#### [Data extracts]
___

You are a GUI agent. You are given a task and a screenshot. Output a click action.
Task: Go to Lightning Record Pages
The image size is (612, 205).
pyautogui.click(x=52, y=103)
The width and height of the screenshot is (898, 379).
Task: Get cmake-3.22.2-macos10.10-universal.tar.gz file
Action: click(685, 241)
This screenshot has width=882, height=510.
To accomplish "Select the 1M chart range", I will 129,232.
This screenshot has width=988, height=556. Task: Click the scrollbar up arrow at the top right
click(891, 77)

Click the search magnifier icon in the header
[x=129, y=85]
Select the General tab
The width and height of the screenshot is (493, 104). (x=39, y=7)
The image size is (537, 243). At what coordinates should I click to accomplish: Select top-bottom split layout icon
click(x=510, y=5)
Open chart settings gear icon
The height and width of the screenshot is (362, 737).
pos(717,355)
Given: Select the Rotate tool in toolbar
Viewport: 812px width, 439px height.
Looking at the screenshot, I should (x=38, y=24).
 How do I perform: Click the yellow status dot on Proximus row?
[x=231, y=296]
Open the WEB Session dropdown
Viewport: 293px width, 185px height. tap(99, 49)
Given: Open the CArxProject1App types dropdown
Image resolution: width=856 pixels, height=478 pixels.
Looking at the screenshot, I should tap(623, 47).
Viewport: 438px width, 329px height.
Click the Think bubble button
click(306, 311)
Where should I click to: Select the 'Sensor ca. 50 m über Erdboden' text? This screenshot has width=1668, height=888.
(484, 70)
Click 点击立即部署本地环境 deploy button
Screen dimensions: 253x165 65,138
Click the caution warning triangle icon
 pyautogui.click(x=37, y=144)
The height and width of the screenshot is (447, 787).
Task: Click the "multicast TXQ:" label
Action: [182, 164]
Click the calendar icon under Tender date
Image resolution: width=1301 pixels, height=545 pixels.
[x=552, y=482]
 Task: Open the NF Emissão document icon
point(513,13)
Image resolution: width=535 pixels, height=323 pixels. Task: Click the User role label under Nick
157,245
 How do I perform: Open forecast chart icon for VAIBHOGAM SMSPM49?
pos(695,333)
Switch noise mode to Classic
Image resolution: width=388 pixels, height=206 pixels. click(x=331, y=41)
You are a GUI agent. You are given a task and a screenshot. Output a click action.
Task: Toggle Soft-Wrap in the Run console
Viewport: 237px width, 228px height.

___

#### [What you need to do]
Give back, exactly and with nothing added, the lines from the line containing "Switch noise mode to Classic" through the final line of the records above, both of them included.

#### [Result of this task]
Switch noise mode to Classic
Image resolution: width=388 pixels, height=206 pixels. click(x=331, y=41)
You are a GUI agent. You are given a task and a screenshot. Output a click action.
Task: Toggle Soft-Wrap in the Run console
Viewport: 237px width, 228px height.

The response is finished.